# Text segment:
"""
Let’s say you work for a company that sells safety glasses to aerospace organizations. When the aerospace company buys your safety glasses, they give them to their employees who manufacture airplanes to protect their eyes during the production process.
As a sales rep, your job is to understand the benefits and of your product and how they help your buyer succeed in their area of business. In this scenario, you are responsible for understanding what the safety requirements are of the organizations you are selling to, and you need to be able to speak to your product’s ability to meet these requirements.
If while selling the safety glasses to the aerospace company you can provide reliable information about the quality and safety of your products, and share quantitative data from previous sales such as having a prior customer see a reduction in workplace injury by using your product. While yes, the company can expect to spend money on your product, they can also expect higher productivity from employees who can perform their jobs with a reduced risk of injury. These are key talking points that can demonstrate value for the organization you’re selling to.
For another example, let’s say you work for a company that sells security software to small businesses. Your software aims to keep your buyer’s company computer systems safe and protected from viruses and security breaches.
In this role, you need to understand what the common security threats are to companies of similar size and industry to your buyer. Additionally, performing research to understand how much a threat or breach could cost your buyer if it were to happen can provide a valuable data point to demonstrate the value of your offering.
"""
# Extracted data:
"""
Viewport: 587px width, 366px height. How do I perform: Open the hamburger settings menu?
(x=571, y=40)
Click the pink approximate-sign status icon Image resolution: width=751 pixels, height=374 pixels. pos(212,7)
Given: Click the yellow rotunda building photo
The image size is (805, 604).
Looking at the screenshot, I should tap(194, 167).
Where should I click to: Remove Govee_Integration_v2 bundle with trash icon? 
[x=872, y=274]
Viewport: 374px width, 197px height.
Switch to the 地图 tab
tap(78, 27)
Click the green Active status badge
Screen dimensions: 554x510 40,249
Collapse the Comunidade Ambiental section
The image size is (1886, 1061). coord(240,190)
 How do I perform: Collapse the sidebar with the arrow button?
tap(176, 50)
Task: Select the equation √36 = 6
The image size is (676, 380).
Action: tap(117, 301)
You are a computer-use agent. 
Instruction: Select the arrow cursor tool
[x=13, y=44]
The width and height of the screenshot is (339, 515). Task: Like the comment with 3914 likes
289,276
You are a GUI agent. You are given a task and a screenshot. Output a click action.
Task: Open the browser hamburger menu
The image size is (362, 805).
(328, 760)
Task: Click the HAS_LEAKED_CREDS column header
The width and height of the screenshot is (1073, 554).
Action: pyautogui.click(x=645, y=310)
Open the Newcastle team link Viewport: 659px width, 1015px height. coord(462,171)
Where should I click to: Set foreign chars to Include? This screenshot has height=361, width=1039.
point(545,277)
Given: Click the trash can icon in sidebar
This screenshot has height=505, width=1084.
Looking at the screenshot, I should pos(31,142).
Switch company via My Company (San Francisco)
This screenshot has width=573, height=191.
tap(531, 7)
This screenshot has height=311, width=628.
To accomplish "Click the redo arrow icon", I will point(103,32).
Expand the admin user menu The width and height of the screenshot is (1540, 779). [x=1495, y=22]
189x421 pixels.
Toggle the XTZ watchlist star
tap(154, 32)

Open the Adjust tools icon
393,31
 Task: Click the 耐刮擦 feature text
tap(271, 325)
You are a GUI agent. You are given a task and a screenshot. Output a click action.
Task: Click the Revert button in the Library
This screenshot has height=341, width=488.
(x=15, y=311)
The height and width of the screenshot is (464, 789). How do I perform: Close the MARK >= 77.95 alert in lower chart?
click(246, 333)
"""
Copy the stretch of the passage on sales value from "In this role, you" through "of your offering.". The material comes from a different source than the passage on sales value.

# Written answer:
In this role, you need to understand what the common security threats are to companies of similar size and industry to your buyer. Additionally, performing research to understand how much a threat or breach could cost your buyer if it were to happen can provide a valuable data point to demonstrate the value of your offering.